Trecho da página.
+===+

*Camille Paglia
Uma das mais incompreendidas características da vida egípcia é a veneração dos gatos, cujos corpos mumificados têm sido encontrados aos milhares. Minha teoria é que o gato foi o modelo da singular síntese de princípios do Egito. O gato moderno, o último animal domesticado pelo homem, descende do Felis lybica, um gato selvagem do Norte da África. Os gatos são errantes e misteriosas criaturas da noite. Crueldade e brincadeira são a mesma coisa para eles. Vivem do e para o medo, treinando assustar-se e assustar os humanos com súbitas correrias e emboscadas. Os gatos habitam o oculto, isto é, o “escondido”. Na Idade Média, eram caçados e mortos por suas ligações com as bruxas. Injusto? Mas o gato realmente está ligado à natureza ctônica*, mortal inimiga do cristianismo. O gato preto do Dia das Bruxas é a sombra que ficou da noite arcaica. Dormindo até vinte de cada 24 horas, os gatos reconstroem e habitam o primitivo mundo noturno. O gato é telepata – ou pelo menos acha que é. Muitas pessoas se amedrontam com seu olhar frio. Comparados com os cães, servilmente ávidos por agradar, os gatos são autocratas de evidente interesse próprio. São ao mesmo tempo amorais e imorais, violando regras conscientemente. Seu “mau” olhar nessas horas não é nenhuma projeção humana: o gato talvez seja o único animal que saboreia o perverso ou reflete a respeito. Assim, o gato é um adepto dos mistérios ctônicos. Mas tem uma dualidade hierática. Tem olhar intensivo. O gato funda o olho de Górgona do apetite com o distanciado olho apolíneo da contemplação. Valoriza a invisibilidade, imaginando-se comicamente indetectável quando atravessa um gramado com passo malandro. Mas também adora ver e e ser visto; é um espectador do drama da vida, divertido, condescendente. É um narcisista, sempre ajeitando a própria aparência. Quando está assanhado, seu ânimo cai. Os gatos têm um senso de composição pictórica: colocam-se simetricamente em cadeiras, tapetes, até mesmo numa folha de papel no chão. Aderem a uma métrica apolínea de espaço matemático. Altivos, solitários, precisos, são árbitros da elegância – esse princípio que considero nativamente egípcio.
Os gatos são poseurs. Têm um senso de persona – e ficam visivelmente vexados quando a realidade perfura sua dignidade. Os macacos são mais humanos, mas menos bonitos. Agachando-se, tagarelando, batendo no peito, mostrando o traseiro, os macacos são convencidos vulgares que assomam na estrada evolucionária. As sofisticadas personas dos gatos são sinais de avançada teatralidade. Sacerdote e deus de seu próprio culto, o gato segue um código de pureza ritual, limpando-se religiosamente. Faz sacrifícios pagãos a si mesmo e pode partilhar suas cerimônias com os eleitos. O dia do dono de um gato muitas vezes começa com um belo monte de entranhas ou pernas trituradas de camundongo na varanda – lembretes darwinianos. O gato é o habitante menos cristão do lar médio.

+===+

O que se pede.
Extraia, sem alterações, a passagem do texto sobre os gatos que começa nas palavras "Os gatos são poseurs." e termina logo depois de "do lar médio.".

+===+

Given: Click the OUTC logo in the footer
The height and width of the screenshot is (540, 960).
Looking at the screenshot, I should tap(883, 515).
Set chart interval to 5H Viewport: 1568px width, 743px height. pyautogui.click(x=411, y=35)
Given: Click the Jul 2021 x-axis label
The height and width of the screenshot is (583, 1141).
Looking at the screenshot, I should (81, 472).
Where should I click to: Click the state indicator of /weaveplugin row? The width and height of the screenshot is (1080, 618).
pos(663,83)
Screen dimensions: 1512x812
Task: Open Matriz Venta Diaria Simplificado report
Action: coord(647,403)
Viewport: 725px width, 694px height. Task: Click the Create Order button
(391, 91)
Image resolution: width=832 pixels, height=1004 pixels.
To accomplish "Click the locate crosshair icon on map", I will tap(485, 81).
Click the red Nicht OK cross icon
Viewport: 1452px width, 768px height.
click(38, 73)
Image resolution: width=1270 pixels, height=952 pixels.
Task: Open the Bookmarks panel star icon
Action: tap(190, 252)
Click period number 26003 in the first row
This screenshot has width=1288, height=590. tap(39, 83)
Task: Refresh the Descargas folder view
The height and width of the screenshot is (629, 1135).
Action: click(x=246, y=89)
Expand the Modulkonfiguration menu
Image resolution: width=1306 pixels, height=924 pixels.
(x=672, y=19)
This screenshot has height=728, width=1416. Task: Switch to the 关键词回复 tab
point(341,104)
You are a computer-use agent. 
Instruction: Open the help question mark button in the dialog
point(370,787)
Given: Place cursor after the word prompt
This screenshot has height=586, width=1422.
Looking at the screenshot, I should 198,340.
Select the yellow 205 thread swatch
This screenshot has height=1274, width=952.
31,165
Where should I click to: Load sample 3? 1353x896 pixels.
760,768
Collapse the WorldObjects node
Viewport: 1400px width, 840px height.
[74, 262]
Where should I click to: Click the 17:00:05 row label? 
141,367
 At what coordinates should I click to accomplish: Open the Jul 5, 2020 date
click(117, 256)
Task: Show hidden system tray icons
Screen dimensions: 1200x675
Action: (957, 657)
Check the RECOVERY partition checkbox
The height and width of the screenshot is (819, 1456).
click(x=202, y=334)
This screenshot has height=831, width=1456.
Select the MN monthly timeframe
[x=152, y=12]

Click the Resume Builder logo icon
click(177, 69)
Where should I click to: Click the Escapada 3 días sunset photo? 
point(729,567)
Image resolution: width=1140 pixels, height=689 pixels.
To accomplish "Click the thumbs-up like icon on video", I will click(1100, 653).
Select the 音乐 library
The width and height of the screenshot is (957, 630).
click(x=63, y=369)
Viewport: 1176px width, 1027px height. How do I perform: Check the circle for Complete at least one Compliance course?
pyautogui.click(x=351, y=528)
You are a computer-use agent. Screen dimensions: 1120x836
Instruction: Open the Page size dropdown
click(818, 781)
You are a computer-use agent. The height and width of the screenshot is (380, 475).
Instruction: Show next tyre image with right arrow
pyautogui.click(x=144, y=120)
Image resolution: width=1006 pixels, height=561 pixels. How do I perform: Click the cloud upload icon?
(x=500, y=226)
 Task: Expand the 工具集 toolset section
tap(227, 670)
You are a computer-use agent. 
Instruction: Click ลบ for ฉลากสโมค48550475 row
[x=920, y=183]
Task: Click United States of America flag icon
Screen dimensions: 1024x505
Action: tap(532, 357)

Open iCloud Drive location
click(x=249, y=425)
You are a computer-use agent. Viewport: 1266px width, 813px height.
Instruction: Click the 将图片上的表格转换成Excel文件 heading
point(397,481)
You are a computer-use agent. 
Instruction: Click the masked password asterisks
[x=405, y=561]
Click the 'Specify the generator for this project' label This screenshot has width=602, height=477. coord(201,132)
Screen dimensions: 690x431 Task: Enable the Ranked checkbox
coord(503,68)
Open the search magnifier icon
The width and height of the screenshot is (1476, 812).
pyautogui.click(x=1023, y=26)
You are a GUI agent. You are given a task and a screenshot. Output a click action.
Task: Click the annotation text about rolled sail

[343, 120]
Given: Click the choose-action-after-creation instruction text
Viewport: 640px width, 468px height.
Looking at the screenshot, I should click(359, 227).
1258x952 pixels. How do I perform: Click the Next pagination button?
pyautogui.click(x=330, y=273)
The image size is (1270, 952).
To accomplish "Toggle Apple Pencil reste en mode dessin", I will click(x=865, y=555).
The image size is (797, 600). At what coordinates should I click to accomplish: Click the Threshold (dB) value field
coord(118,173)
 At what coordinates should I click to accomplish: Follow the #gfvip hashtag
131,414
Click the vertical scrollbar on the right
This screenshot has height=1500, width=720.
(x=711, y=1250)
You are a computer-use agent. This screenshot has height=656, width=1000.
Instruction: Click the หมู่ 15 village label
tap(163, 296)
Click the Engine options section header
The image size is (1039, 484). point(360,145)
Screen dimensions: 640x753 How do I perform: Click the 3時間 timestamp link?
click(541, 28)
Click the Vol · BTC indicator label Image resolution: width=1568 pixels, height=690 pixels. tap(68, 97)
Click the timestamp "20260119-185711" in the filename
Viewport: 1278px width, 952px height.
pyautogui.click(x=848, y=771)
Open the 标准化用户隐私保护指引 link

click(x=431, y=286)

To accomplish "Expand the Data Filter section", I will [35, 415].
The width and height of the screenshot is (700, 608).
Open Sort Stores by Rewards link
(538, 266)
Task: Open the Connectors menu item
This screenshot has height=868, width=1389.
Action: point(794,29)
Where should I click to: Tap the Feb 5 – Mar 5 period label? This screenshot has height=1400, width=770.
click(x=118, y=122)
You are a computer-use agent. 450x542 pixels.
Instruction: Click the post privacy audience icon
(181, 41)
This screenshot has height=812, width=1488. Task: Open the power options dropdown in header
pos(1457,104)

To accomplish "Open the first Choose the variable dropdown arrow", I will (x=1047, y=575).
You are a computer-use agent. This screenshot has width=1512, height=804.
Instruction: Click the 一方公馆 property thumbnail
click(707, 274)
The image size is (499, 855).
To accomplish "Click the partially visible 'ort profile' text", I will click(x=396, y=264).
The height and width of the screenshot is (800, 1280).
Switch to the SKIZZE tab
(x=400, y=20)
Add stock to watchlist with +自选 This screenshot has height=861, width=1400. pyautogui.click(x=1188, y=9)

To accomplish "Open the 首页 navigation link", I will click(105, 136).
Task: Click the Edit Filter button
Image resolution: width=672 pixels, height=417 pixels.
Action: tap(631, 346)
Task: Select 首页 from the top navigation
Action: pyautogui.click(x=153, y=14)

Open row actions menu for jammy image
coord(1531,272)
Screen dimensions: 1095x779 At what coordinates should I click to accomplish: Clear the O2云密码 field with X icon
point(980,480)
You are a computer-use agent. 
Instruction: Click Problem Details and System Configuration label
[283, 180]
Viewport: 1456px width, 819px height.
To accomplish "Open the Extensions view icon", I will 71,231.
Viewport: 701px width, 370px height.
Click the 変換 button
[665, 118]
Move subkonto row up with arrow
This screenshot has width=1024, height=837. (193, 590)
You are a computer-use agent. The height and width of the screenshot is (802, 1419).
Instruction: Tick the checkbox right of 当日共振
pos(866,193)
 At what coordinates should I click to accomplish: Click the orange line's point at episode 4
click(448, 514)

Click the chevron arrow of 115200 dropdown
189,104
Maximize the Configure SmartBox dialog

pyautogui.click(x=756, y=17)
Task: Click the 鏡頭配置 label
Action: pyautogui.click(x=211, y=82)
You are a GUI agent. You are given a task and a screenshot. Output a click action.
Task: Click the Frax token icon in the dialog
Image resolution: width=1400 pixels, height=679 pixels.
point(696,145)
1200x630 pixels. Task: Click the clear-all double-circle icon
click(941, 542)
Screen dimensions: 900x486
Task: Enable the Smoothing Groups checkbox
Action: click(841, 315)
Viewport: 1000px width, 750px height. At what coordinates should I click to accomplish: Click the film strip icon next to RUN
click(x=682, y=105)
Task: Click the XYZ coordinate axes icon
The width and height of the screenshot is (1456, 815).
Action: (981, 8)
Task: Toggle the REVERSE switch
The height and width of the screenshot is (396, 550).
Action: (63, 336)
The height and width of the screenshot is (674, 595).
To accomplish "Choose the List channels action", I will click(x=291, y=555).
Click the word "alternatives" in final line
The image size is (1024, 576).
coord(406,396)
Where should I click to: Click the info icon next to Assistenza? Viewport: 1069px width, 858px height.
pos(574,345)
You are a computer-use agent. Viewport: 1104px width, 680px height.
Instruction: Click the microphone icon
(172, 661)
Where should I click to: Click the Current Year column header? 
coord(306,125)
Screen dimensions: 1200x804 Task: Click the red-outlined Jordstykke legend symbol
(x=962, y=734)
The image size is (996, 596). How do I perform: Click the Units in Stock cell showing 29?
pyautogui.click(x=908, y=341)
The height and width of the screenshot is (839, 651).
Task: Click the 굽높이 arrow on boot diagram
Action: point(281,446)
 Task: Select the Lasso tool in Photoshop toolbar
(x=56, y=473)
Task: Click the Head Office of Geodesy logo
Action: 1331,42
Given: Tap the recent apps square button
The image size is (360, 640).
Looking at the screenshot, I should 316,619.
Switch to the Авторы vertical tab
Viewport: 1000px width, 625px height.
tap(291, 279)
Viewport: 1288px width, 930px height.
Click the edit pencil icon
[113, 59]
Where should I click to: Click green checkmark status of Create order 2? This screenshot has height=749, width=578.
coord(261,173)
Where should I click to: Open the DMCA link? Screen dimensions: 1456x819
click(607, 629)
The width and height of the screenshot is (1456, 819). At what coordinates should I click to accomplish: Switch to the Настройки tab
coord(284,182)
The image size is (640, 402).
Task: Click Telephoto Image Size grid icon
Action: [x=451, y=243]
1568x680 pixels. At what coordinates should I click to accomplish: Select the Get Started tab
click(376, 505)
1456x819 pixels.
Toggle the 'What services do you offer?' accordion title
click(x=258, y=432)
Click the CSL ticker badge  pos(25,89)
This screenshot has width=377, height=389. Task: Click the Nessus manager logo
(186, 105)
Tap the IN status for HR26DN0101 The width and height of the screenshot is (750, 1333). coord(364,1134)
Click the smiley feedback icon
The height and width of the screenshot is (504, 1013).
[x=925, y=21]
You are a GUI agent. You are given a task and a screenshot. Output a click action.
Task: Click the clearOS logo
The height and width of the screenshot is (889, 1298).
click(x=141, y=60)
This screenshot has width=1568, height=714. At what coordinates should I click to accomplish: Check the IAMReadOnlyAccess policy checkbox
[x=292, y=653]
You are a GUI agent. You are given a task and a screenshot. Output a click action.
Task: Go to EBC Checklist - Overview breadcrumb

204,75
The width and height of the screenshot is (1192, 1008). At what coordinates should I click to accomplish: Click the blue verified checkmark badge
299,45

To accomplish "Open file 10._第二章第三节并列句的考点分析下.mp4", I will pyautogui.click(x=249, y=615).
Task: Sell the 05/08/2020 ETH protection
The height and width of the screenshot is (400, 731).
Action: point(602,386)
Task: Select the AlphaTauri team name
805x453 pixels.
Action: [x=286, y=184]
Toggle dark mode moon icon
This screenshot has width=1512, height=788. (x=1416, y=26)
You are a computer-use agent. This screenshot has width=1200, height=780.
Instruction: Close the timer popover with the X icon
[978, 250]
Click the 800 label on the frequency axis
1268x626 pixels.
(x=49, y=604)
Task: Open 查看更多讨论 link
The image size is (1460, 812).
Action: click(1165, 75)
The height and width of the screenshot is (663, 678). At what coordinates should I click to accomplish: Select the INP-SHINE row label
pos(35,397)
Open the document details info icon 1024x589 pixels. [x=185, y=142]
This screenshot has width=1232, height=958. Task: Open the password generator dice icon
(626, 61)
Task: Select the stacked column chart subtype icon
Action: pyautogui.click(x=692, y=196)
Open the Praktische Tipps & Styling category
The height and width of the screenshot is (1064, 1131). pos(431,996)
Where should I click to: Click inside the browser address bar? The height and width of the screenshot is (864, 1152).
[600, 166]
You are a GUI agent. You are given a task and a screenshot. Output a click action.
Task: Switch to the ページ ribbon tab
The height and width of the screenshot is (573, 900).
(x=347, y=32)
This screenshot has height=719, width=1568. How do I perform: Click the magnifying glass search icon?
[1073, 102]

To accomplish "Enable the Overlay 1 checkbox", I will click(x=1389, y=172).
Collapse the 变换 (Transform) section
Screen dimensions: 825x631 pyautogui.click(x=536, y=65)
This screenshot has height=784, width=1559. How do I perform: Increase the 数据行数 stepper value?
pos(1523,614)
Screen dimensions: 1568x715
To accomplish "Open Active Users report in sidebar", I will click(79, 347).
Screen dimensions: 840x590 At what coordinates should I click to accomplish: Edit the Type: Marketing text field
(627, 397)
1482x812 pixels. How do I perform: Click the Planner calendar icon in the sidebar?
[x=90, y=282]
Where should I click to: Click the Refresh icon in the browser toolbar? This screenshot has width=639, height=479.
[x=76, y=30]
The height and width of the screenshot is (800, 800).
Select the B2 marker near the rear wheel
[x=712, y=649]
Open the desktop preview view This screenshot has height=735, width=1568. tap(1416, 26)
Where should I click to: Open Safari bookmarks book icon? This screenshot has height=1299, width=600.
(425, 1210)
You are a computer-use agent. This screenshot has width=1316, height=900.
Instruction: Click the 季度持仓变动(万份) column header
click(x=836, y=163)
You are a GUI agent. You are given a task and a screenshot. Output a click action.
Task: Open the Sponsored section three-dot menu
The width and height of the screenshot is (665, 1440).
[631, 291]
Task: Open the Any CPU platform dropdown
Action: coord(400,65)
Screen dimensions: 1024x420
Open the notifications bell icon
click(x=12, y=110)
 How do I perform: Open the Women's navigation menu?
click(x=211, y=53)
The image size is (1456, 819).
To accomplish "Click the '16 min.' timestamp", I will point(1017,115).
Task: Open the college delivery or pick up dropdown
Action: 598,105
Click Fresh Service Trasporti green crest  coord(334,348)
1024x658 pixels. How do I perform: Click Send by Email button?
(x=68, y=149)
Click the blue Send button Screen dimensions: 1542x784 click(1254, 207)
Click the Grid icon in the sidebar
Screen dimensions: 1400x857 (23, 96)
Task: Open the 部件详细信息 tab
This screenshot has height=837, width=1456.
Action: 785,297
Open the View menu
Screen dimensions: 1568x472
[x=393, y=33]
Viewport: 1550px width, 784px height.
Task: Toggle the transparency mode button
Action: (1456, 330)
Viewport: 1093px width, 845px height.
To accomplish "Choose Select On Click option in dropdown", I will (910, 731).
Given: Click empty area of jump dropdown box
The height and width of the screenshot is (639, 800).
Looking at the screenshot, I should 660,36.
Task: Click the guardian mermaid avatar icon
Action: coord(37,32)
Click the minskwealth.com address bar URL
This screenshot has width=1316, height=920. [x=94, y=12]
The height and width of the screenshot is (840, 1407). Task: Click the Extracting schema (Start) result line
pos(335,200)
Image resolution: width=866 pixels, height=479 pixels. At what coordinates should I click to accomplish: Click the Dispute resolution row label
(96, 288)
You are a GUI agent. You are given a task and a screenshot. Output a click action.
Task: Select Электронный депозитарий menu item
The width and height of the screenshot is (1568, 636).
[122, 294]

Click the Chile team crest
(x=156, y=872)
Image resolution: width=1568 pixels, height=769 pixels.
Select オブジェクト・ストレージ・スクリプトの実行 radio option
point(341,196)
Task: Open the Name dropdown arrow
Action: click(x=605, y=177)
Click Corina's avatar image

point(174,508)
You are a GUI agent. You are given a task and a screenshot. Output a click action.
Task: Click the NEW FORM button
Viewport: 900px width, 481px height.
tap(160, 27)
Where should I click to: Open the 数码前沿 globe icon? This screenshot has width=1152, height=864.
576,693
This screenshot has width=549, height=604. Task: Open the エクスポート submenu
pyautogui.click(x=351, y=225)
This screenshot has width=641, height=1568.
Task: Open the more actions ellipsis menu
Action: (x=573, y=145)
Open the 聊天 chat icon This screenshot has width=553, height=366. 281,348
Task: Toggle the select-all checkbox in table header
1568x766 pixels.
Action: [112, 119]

+===+

Solução.
Os gatos são poseurs. Têm um senso de persona – e ficam visivelmente vexados quando a realidade perfura sua dignidade. Os macacos são mais humanos, mas menos bonitos. Agachando-se, tagarelando, batendo no peito, mostrando o traseiro, os macacos são convencidos vulgares que assomam na estrada evolucionária. As sofisticadas personas dos gatos são sinais de avançada teatralidade. Sacerdote e deus de seu próprio culto, o gato segue um código de pureza ritual, limpando-se religiosamente. Faz sacrifícios pagãos a si mesmo e pode partilhar suas cerimônias com os eleitos. O dia do dono de um gato muitas vezes começa com um belo monte de entranhas ou pernas trituradas de camundongo na varanda – lembretes darwinianos. O gato é o habitante menos cristão do lar médio.